Yazının başında aktardığımız Cuma Suresi 9. ayette geçen zikir; hatırlamak, akılda tutmak, anmak vb. anlamlarına geldiğine göre hatip veya vaizin dini, dünyevi her bir konuyu özellikle o zaman ve mekânda insanımızın gündemini oluşturan konuları; İslam’ın, “yeryüzünün Allah’ın boyası ile boyanması” gayesine matuf olarak gönderildiği gerçeğinden hareketle insanımıza hatırlatmasıdır. Bunun yanı sıra Müslümanların yaşadığı toplumlarda gündem oluşturacak çıkışlarda bulunmak da insanlarla sürekli iletişimde bulunan imam, vaiz ve hatiplerin en önemli görevi olmalıdır.

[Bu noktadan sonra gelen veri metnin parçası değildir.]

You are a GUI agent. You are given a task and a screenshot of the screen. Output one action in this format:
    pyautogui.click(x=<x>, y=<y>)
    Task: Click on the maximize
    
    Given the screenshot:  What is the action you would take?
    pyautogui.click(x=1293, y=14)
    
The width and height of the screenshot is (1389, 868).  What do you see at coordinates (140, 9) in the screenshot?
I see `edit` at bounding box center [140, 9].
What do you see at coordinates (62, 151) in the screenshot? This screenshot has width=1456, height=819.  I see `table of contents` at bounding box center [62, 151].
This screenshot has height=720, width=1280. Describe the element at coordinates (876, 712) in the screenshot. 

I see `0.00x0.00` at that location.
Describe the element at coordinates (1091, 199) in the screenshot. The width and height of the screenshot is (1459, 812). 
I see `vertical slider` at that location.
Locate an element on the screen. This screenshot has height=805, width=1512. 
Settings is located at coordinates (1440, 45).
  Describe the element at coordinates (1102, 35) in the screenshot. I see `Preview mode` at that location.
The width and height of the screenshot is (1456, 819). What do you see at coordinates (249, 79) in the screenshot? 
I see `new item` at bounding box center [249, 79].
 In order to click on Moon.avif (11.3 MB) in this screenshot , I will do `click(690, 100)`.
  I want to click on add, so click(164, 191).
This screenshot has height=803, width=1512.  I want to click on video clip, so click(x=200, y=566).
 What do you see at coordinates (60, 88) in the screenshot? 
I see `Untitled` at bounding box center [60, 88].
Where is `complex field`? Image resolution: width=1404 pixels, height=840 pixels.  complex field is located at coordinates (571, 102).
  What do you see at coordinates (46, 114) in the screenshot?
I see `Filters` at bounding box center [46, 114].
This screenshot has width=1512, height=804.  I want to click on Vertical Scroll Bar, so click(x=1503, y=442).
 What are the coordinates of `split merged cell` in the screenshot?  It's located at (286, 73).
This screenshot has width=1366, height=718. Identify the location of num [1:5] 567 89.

Arzumuz, içinde yaşadığımız toplumu şekillendiren değerleri de göz önünde bulundurarak “zamanın gereği, mahalle baskısı, sosyal medyadan etkileşim, seküler hayat tarzına özenti vb.” sebeplerden dolayı hayatın her alanında gün geçtikçe İslami çizgiden süratle uzaklaşan, uzaklaşma eğiliminde olan insanımızın hutbeler ve vaazlar yoluyla biraz daha sert, çarpıcı ve kendine getirici bir üslupla uyarılmasıdır.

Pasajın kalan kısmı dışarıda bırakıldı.